Problem to work on:
Repeat all entries exactly.

Source data:
· · · ·

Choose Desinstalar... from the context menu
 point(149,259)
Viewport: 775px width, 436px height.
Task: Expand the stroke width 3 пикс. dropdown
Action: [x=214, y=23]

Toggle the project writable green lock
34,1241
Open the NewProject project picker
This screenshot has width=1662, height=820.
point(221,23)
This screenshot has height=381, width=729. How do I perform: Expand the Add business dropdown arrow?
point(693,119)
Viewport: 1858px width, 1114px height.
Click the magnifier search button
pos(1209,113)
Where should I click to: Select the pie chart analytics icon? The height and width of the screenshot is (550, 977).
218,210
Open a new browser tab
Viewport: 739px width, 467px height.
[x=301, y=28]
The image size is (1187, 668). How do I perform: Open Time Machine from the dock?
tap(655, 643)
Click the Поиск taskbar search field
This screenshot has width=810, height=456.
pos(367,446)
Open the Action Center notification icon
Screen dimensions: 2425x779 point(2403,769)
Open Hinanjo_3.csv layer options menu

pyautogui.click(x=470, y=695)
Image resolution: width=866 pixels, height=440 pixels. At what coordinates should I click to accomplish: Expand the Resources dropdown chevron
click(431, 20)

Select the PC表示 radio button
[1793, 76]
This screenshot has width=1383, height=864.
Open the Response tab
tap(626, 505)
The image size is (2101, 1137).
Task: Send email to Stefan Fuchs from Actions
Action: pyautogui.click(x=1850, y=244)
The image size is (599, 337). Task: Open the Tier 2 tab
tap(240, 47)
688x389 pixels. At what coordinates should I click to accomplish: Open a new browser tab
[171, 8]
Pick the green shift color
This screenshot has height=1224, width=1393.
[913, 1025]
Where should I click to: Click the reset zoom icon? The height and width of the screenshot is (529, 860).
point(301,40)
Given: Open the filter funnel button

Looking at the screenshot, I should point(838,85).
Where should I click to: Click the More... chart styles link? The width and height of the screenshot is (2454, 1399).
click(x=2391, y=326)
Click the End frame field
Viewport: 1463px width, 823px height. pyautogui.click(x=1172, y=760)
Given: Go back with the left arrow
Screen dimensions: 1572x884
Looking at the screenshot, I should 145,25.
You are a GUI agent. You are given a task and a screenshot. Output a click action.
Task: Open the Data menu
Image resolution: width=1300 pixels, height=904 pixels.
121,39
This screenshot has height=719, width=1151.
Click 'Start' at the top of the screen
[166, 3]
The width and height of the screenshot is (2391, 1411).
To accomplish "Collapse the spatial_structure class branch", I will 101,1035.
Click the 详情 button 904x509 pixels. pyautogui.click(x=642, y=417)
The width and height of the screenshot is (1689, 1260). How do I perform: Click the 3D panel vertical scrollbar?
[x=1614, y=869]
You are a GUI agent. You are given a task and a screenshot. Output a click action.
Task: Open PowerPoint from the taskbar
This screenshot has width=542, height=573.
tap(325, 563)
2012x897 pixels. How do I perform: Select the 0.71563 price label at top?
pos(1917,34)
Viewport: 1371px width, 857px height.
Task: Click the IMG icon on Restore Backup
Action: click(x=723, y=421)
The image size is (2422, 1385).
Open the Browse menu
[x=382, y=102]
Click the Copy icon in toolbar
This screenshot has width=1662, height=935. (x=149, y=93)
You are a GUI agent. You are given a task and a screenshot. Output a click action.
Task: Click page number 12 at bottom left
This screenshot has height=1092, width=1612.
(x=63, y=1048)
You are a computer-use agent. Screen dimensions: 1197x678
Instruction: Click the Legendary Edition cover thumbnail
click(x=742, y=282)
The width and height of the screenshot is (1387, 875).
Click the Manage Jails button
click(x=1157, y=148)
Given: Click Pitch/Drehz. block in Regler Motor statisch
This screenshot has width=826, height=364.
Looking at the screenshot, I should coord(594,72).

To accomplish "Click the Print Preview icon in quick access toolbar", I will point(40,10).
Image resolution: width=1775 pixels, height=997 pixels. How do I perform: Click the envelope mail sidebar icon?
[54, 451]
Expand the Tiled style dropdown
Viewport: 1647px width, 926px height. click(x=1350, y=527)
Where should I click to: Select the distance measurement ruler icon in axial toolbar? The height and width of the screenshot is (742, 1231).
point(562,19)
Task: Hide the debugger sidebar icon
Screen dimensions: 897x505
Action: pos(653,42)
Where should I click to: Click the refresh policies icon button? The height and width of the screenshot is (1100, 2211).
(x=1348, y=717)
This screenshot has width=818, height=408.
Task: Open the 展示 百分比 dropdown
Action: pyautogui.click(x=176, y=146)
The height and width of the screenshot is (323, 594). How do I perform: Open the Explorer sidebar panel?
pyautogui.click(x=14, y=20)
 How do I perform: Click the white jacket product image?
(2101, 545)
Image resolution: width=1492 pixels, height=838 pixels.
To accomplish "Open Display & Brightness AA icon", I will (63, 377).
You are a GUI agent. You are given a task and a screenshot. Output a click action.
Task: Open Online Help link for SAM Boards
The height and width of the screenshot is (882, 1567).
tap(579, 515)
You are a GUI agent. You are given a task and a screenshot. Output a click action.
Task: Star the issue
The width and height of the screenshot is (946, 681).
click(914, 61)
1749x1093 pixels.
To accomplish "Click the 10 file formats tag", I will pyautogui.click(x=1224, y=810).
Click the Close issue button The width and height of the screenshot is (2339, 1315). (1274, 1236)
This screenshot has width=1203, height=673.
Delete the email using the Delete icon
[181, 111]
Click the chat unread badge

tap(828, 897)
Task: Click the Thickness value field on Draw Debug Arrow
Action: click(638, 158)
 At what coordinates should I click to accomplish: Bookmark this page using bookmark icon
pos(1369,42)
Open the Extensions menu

· · · ·

The completed task:
Choose Desinstalar... from the context menu
 point(149,259)
Viewport: 775px width, 436px height.
Task: Expand the stroke width 3 пикс. dropdown
Action: [x=214, y=23]

Toggle the project writable green lock
34,1241
Open the NewProject project picker
This screenshot has width=1662, height=820.
point(221,23)
This screenshot has height=381, width=729. How do I perform: Expand the Add business dropdown arrow?
point(693,119)
Viewport: 1858px width, 1114px height.
Click the magnifier search button
pos(1209,113)
Where should I click to: Select the pie chart analytics icon? The height and width of the screenshot is (550, 977).
218,210
Open a new browser tab
Viewport: 739px width, 467px height.
[x=301, y=28]
The image size is (1187, 668). How do I perform: Open Time Machine from the dock?
tap(655, 643)
Click the Поиск taskbar search field
This screenshot has width=810, height=456.
pos(367,446)
Open the Action Center notification icon
Screen dimensions: 2425x779 point(2403,769)
Open Hinanjo_3.csv layer options menu

pyautogui.click(x=470, y=695)
Image resolution: width=866 pixels, height=440 pixels. At what coordinates should I click to accomplish: Expand the Resources dropdown chevron
click(431, 20)

Select the PC表示 radio button
[1793, 76]
This screenshot has width=1383, height=864.
Open the Response tab
tap(626, 505)
The image size is (2101, 1137).
Task: Send email to Stefan Fuchs from Actions
Action: pyautogui.click(x=1850, y=244)
The image size is (599, 337). Task: Open the Tier 2 tab
tap(240, 47)
688x389 pixels. At what coordinates should I click to accomplish: Open a new browser tab
[171, 8]
Pick the green shift color
This screenshot has height=1224, width=1393.
[913, 1025]
Where should I click to: Click the reset zoom icon? The height and width of the screenshot is (529, 860).
point(301,40)
Given: Open the filter funnel button

Looking at the screenshot, I should point(838,85).
Where should I click to: Click the More... chart styles link? The width and height of the screenshot is (2454, 1399).
click(x=2391, y=326)
Click the End frame field
Viewport: 1463px width, 823px height. pyautogui.click(x=1172, y=760)
Given: Go back with the left arrow
Screen dimensions: 1572x884
Looking at the screenshot, I should 145,25.
You are a GUI agent. You are given a task and a screenshot. Output a click action.
Task: Open the Data menu
Image resolution: width=1300 pixels, height=904 pixels.
121,39
This screenshot has height=719, width=1151.
Click 'Start' at the top of the screen
[166, 3]
The width and height of the screenshot is (2391, 1411).
To accomplish "Collapse the spatial_structure class branch", I will 101,1035.
Click the 详情 button 904x509 pixels. pyautogui.click(x=642, y=417)
The width and height of the screenshot is (1689, 1260). How do I perform: Click the 3D panel vertical scrollbar?
[x=1614, y=869]
You are a GUI agent. You are given a task and a screenshot. Output a click action.
Task: Open PowerPoint from the taskbar
This screenshot has width=542, height=573.
tap(325, 563)
2012x897 pixels. How do I perform: Select the 0.71563 price label at top?
pos(1917,34)
Viewport: 1371px width, 857px height.
Task: Click the IMG icon on Restore Backup
Action: click(x=723, y=421)
The image size is (2422, 1385).
Open the Browse menu
[x=382, y=102]
Click the Copy icon in toolbar
This screenshot has width=1662, height=935. (x=149, y=93)
You are a GUI agent. You are given a task and a screenshot. Output a click action.
Task: Click page number 12 at bottom left
This screenshot has height=1092, width=1612.
(x=63, y=1048)
You are a computer-use agent. Screen dimensions: 1197x678
Instruction: Click the Legendary Edition cover thumbnail
click(x=742, y=282)
The width and height of the screenshot is (1387, 875).
Click the Manage Jails button
click(x=1157, y=148)
Given: Click Pitch/Drehz. block in Regler Motor statisch
This screenshot has width=826, height=364.
Looking at the screenshot, I should coord(594,72).

To accomplish "Click the Print Preview icon in quick access toolbar", I will point(40,10).
Image resolution: width=1775 pixels, height=997 pixels. How do I perform: Click the envelope mail sidebar icon?
[54, 451]
Expand the Tiled style dropdown
Viewport: 1647px width, 926px height. click(x=1350, y=527)
Where should I click to: Select the distance measurement ruler icon in axial toolbar? The height and width of the screenshot is (742, 1231).
point(562,19)
Task: Hide the debugger sidebar icon
Screen dimensions: 897x505
Action: pos(653,42)
Where should I click to: Click the refresh policies icon button? The height and width of the screenshot is (1100, 2211).
(x=1348, y=717)
This screenshot has width=818, height=408.
Task: Open the 展示 百分比 dropdown
Action: pyautogui.click(x=176, y=146)
The height and width of the screenshot is (323, 594). How do I perform: Open the Explorer sidebar panel?
pyautogui.click(x=14, y=20)
 How do I perform: Click the white jacket product image?
(2101, 545)
Image resolution: width=1492 pixels, height=838 pixels.
To accomplish "Open Display & Brightness AA icon", I will (63, 377).
You are a GUI agent. You are given a task and a screenshot. Output a click action.
Task: Open Online Help link for SAM Boards
The height and width of the screenshot is (882, 1567).
tap(579, 515)
You are a GUI agent. You are given a task and a screenshot. Output a click action.
Task: Star the issue
The width and height of the screenshot is (946, 681).
click(914, 61)
1749x1093 pixels.
To accomplish "Click the 10 file formats tag", I will pyautogui.click(x=1224, y=810).
Click the Close issue button The width and height of the screenshot is (2339, 1315). (1274, 1236)
This screenshot has width=1203, height=673.
Delete the email using the Delete icon
[181, 111]
Click the chat unread badge

tap(828, 897)
Task: Click the Thickness value field on Draw Debug Arrow
Action: click(638, 158)
 At what coordinates should I click to accomplish: Bookmark this page using bookmark icon
pos(1369,42)
Open the Extensions menu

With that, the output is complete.